Supplied data:

_ _ _ _ _

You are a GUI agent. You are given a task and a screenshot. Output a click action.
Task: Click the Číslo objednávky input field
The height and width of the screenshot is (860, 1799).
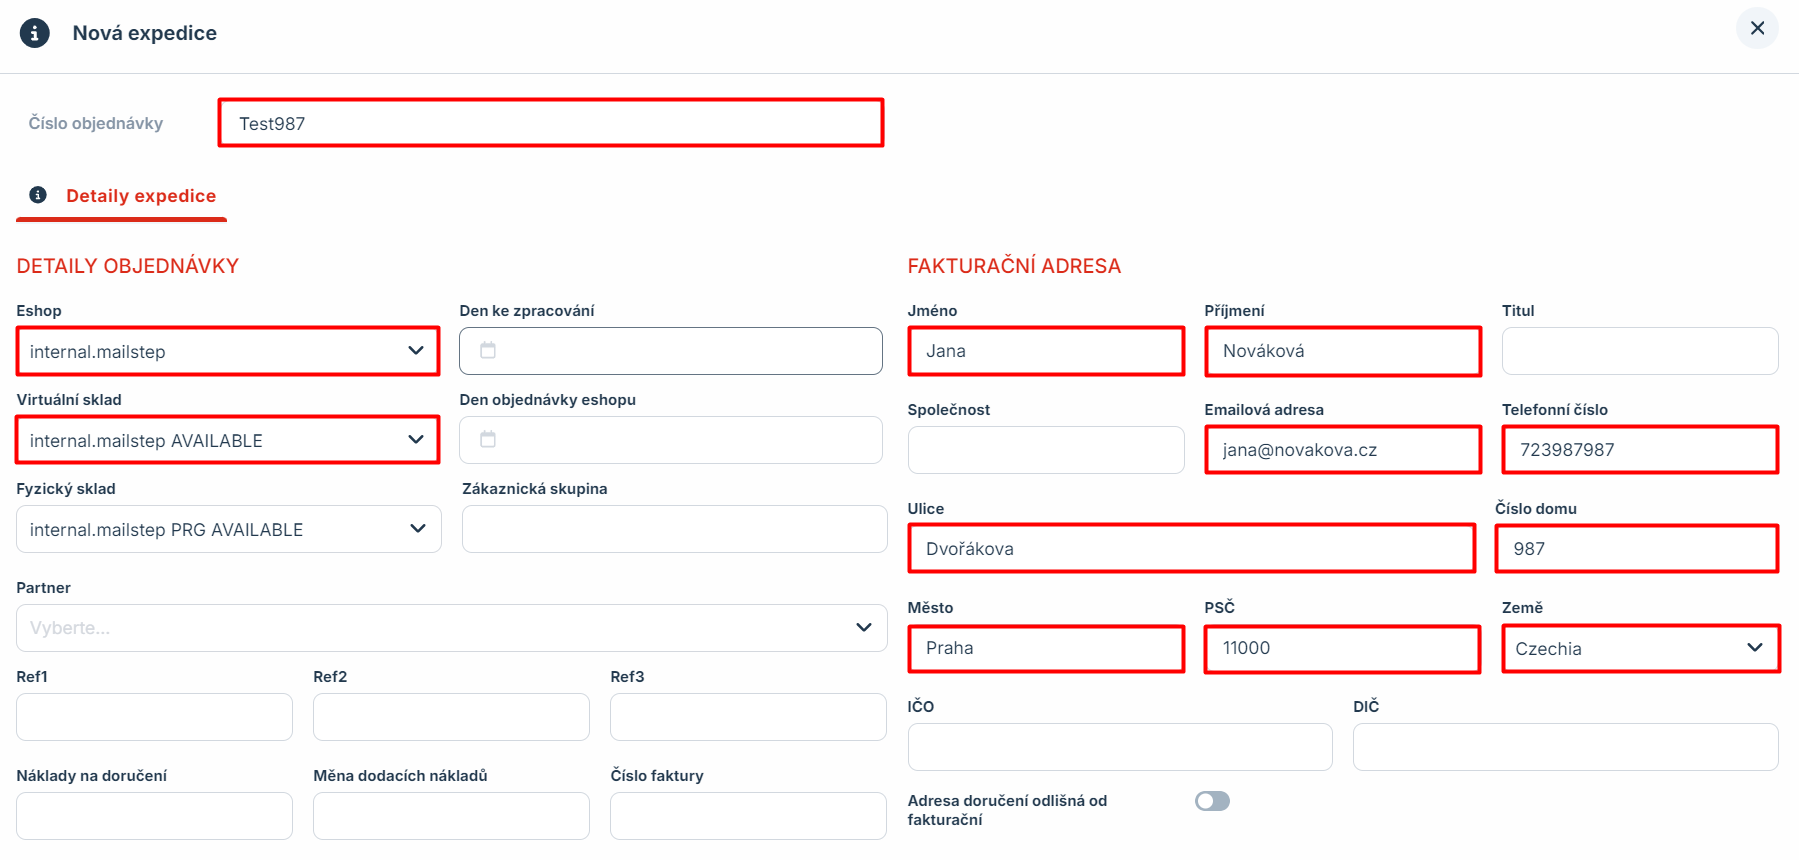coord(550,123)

_ _ _ _ _

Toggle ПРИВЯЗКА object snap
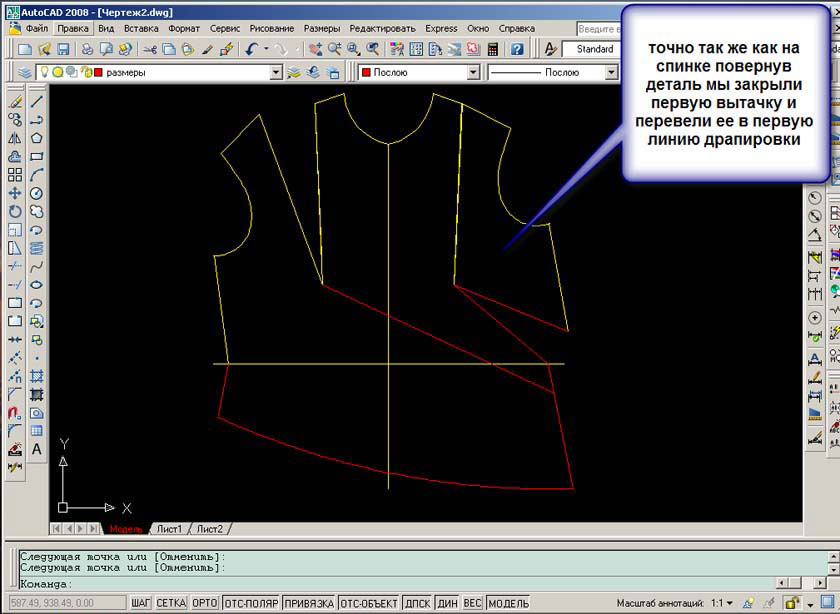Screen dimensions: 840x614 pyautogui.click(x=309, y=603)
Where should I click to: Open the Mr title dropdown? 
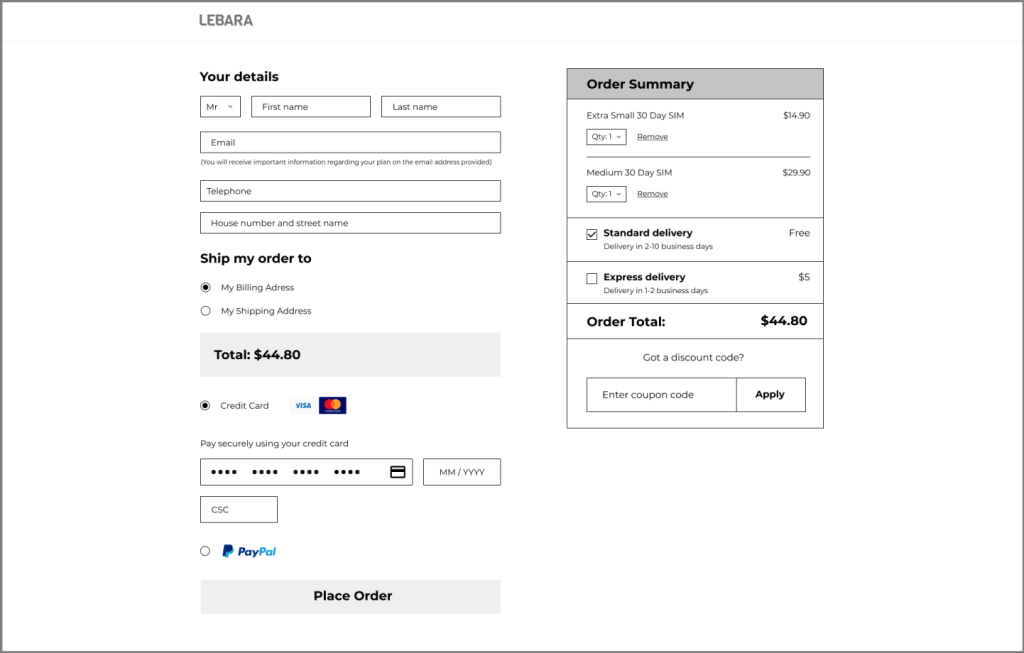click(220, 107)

_ _ _ _ _

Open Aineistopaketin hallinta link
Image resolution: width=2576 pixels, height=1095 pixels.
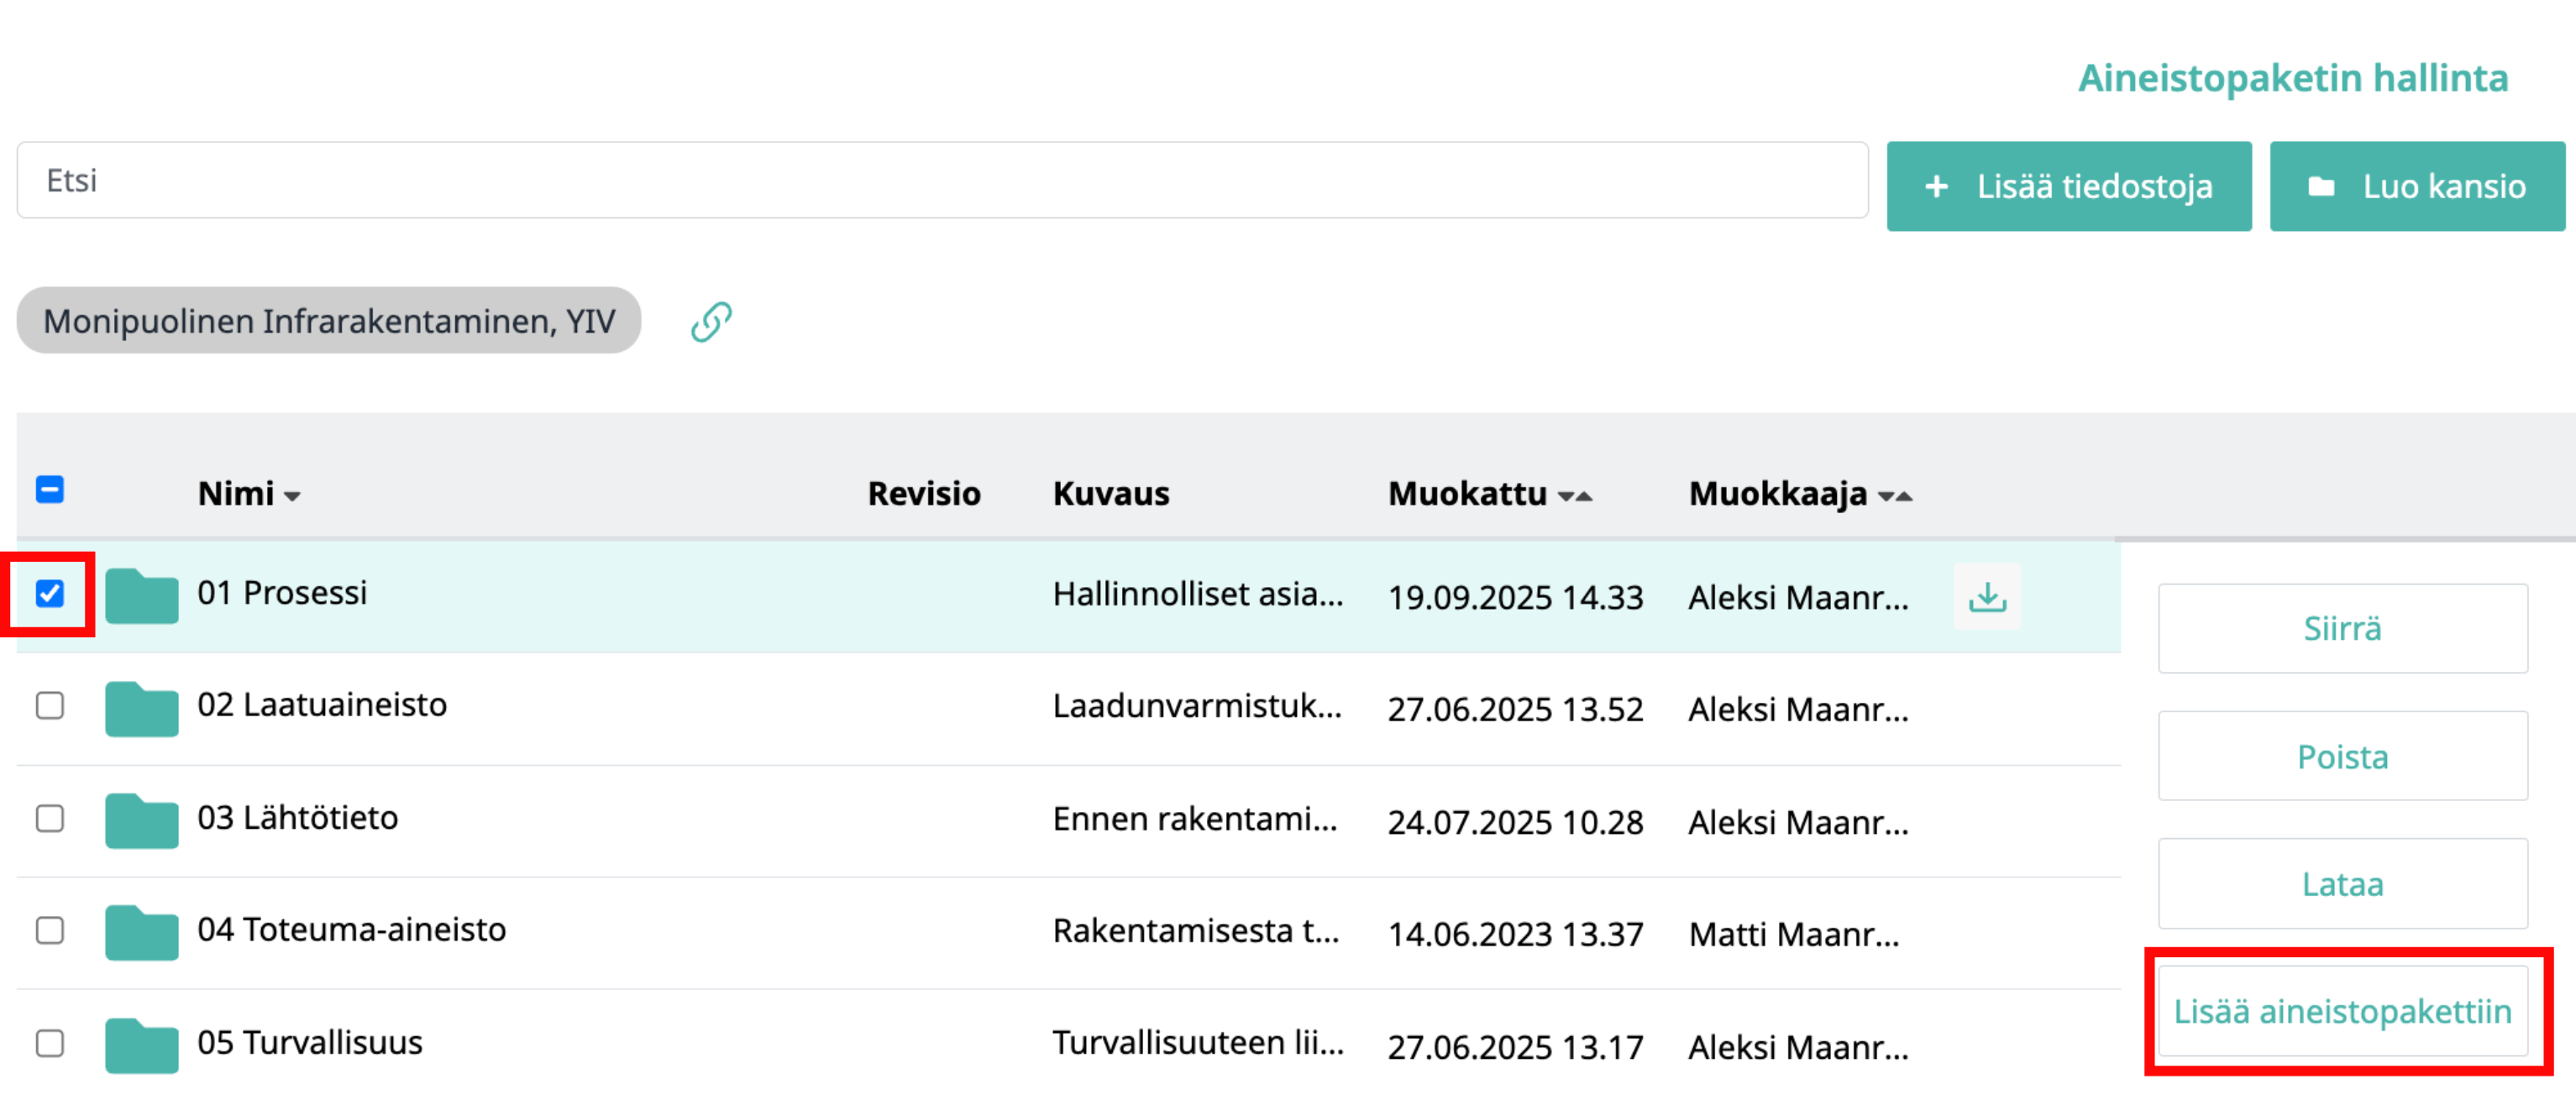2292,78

_ _ _ _ _

Short problem:
Reproduce the listing from the line that has "You are a GUI" through the line that has "coord(550,123)", including the requests, and add 74 to every coordinate in the answers while leaving all other numbers unchanged. Leave the pictures out.

Answer in full:
You are a GUI agent. You are given a task and a screenshot. Output a click action.
Task: Click the Číslo objednávky input field
The height and width of the screenshot is (860, 1799).
coord(624,197)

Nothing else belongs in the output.